On the one hand, it's important to look realistically at Russia's ability to throw its weight around in distant parts of the globe. It has real limits. On the other hand, there seems to be a taste of triumphalism in the notion of Russia as "Belgium with an attitude." Because Belgium is definitely not "the largest country in the world." Nor does it have any nuclear weapons at all.

It would be more realistic to describe Russia as "Belgium with an attitude" - and the ability to set off a nuclear war that would likely literally end the human race. Belgium also does not have the ability to engage in a war that could send 10 million refugees into other EU countries, nor to cause energy shortages all across Europe - both of which capabilities it could use to weaken the EU as a strategic rival. Russia has both.

Dougherty argues for a more pragmatic look at the real existing Russia:
Jill Dougherty, who also teaches at Georgetown’s School of Foreign Service and is a global fellow at the Wilson Center’s Kennan Institute, observes that Russia’s deepening decline could trigger dangerous instability both for Putin and for the world. “At home in Russia, ominously, prices for goods are rising and, although most Russians support the war, there are small but significant signs of domestic frustration and even criticism of Putin himself. Massive brain drain is siphoning off Russia's best and brightest high-tech specialists. [my emphasis]
That latter consideration is one that seems to have escaped the Twitter warriors demanding a complete bloc of tourist visas for Russians. You might think that New Cold Warriors would want to leave open the most obvious channel for Russians to become part of the "brain drain" that is a significant disadvantage for Russia.
“The prospect of defeat in Ukraine,” she continues, “Carries potentially grave threats to Vladimir Putin's rule.The closer he comes to losing, the more desperate he may grow, with little to stop him from striking out in savage retribution. The possible use of tactical nuclear weapons in Ukraine cannot be ruled out. The Kremlin can try to redefine ‘victory’ and ‘defeat,’ but someone will have to be blamed and, already, Putin is denouncing his internal ‘enemies’ and ‘Fifth Column traitors,’ leaving Russia an angry, resentful, and isolated country.” [my emphasis]

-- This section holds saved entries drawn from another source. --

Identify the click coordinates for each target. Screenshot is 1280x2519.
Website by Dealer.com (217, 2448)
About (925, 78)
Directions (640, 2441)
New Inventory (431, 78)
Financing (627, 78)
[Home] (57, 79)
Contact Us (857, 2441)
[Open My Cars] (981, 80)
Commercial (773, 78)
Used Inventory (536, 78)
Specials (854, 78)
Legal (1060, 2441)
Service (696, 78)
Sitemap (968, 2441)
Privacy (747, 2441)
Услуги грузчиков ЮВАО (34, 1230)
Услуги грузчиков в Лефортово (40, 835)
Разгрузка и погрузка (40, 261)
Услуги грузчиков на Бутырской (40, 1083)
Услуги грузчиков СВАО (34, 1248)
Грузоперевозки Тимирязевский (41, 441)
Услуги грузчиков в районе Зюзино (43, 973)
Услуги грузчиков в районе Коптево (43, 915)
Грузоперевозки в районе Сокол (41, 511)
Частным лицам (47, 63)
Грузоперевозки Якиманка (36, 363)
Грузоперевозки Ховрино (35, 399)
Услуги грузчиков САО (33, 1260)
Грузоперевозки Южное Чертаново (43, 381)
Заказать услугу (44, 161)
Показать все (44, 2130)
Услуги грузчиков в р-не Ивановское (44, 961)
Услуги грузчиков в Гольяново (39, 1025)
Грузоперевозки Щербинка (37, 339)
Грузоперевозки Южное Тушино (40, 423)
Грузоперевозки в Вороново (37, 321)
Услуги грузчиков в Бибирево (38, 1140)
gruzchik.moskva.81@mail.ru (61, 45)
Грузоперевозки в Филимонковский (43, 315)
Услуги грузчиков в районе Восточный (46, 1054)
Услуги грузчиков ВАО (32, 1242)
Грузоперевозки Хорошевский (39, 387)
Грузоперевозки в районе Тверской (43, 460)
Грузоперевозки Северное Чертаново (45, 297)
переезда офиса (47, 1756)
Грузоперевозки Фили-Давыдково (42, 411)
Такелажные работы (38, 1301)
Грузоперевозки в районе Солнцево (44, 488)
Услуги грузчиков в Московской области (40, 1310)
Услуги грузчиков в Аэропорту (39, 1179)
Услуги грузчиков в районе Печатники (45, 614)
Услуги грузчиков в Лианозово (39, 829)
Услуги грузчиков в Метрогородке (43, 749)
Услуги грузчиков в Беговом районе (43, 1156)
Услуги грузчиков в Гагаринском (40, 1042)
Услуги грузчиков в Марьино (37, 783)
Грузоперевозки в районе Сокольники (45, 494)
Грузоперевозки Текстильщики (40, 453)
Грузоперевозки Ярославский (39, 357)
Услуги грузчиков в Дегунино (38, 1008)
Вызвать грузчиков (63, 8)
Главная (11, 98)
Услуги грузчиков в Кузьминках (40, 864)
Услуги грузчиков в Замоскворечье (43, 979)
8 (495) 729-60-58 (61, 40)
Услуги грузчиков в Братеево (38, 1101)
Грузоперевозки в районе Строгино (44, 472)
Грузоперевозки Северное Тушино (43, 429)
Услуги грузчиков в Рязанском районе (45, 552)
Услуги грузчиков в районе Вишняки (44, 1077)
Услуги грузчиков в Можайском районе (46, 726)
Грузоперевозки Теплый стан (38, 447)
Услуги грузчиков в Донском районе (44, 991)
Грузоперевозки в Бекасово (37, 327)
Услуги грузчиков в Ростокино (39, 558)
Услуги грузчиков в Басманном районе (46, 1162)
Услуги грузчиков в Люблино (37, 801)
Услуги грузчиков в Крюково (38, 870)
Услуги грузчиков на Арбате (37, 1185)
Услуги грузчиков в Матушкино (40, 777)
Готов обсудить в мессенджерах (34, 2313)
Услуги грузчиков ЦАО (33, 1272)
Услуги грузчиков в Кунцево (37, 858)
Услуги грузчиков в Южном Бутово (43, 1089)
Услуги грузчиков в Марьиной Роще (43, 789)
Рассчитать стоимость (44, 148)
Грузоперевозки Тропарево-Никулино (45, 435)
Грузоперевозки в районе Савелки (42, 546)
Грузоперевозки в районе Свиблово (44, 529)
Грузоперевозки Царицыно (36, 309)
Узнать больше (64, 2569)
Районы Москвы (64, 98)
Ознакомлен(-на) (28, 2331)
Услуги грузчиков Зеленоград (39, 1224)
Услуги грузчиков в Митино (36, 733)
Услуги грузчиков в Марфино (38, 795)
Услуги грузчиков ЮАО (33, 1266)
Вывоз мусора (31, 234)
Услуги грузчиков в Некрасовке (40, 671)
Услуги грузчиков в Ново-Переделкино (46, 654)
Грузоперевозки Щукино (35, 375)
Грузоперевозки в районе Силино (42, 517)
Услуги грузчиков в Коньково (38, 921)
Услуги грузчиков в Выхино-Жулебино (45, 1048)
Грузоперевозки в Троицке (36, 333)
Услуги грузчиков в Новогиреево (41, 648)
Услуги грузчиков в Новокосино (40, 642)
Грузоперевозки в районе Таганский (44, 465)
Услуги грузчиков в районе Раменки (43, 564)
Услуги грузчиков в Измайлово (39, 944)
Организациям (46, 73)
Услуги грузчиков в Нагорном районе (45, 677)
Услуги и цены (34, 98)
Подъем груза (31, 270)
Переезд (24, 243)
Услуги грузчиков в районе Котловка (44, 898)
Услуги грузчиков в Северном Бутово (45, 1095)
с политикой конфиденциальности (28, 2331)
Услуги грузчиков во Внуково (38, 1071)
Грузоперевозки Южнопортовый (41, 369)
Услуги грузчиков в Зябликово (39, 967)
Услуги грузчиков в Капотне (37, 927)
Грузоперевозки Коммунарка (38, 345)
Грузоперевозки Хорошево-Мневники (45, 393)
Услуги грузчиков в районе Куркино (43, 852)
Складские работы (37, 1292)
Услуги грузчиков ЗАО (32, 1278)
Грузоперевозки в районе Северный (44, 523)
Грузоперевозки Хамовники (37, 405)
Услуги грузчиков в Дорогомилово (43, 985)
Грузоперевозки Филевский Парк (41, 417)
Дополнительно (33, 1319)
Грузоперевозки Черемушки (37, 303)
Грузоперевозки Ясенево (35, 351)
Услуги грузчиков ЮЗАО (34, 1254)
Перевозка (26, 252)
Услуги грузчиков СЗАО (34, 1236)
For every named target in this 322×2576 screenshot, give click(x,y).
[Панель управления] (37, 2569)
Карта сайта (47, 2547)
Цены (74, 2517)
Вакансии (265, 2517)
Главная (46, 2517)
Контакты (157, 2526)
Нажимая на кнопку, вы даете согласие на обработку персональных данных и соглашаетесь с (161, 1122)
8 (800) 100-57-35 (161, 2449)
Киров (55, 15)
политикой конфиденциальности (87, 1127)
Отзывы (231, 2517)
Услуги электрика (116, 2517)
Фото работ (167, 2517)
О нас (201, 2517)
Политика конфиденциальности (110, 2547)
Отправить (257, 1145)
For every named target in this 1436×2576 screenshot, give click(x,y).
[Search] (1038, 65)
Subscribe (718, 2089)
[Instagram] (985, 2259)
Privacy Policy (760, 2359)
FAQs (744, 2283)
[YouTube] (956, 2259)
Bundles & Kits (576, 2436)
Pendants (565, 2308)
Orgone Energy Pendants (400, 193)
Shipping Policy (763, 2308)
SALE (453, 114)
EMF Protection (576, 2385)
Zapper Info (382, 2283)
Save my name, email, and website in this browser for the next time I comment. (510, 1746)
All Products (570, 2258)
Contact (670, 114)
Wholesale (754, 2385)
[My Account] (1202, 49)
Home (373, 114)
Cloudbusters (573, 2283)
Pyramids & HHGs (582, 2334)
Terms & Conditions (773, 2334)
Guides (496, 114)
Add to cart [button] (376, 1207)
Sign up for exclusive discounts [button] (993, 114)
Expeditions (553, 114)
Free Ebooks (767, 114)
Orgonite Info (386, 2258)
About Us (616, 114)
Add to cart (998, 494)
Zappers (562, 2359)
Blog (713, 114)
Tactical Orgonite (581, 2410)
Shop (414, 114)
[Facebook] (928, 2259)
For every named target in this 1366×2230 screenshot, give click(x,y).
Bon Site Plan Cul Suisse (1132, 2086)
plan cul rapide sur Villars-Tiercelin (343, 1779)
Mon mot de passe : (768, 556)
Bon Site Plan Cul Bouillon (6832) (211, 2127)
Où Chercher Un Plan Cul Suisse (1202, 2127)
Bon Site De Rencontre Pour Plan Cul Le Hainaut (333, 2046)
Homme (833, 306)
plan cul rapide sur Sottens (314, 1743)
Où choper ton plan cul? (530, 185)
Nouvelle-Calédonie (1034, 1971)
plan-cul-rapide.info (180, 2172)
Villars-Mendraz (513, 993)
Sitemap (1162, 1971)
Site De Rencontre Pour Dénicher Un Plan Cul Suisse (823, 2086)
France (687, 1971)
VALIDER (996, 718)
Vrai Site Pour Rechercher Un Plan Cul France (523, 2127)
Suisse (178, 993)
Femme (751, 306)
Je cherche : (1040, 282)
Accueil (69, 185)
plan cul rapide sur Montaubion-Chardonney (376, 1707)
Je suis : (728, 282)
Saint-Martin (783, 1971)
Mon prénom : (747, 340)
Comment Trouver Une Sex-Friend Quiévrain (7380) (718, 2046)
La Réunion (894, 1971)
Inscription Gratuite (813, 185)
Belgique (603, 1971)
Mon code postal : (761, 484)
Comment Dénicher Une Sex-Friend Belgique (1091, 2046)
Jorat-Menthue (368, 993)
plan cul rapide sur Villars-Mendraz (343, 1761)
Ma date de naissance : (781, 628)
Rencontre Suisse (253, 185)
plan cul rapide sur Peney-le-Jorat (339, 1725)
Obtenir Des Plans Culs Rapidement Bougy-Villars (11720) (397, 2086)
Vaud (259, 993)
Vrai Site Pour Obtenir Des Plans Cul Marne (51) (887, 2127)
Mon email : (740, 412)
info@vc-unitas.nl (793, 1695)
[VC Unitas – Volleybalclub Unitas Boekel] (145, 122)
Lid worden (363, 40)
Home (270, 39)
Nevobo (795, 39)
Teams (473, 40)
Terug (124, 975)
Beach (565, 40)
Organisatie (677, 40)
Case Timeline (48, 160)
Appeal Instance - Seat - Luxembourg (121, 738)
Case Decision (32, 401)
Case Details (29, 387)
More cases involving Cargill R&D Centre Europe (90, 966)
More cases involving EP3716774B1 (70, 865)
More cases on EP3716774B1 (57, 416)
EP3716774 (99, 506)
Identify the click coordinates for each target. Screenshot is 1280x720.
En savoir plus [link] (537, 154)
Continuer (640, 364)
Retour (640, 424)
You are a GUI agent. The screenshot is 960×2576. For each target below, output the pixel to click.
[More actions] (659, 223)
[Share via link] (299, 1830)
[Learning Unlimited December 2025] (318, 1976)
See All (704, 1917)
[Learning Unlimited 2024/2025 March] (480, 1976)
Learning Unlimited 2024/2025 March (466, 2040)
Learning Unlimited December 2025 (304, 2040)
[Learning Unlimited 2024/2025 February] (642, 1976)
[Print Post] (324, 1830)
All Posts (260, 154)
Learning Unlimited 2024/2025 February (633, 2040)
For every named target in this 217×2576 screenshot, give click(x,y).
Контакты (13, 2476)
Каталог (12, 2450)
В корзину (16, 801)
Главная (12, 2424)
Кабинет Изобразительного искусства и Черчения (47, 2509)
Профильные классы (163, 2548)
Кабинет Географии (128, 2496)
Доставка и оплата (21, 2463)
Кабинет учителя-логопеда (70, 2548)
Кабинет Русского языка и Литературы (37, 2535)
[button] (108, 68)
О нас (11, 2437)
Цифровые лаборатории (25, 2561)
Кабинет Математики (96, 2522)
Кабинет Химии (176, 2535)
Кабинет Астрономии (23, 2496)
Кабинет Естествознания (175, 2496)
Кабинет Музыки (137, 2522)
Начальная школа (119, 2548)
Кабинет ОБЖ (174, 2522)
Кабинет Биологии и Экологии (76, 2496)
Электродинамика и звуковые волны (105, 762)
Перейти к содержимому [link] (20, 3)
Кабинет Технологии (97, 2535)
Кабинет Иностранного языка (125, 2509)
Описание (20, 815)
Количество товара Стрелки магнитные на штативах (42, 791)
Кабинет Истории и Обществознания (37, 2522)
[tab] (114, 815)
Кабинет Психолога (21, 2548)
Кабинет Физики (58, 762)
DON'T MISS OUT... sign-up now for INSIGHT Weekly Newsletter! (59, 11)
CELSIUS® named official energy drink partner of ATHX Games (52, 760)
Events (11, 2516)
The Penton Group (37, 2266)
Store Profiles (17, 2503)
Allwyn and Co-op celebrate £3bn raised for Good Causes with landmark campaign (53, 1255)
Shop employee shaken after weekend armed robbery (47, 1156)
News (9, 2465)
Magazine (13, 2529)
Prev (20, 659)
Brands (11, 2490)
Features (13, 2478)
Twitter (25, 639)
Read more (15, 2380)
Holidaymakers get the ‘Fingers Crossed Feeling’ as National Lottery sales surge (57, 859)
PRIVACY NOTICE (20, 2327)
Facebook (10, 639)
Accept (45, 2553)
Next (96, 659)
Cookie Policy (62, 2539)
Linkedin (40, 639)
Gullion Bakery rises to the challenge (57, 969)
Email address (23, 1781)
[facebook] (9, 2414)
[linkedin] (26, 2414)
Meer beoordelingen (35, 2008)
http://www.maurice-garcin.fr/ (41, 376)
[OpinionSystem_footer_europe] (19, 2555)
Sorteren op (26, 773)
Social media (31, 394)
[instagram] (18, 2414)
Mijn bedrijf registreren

Rothkopf's article doesn't mention it. But historians and military analysts have noted that Putin was the Prime Minister who was the main leader in charges of government forces during the Second Chechen War of 1999-2000. The Russian conduct of the war was not pretty. Greg Myre gives some details in Russia's wars in Chechnya offer a grim warning of what could be in Ukraine NPR 03/12/2022.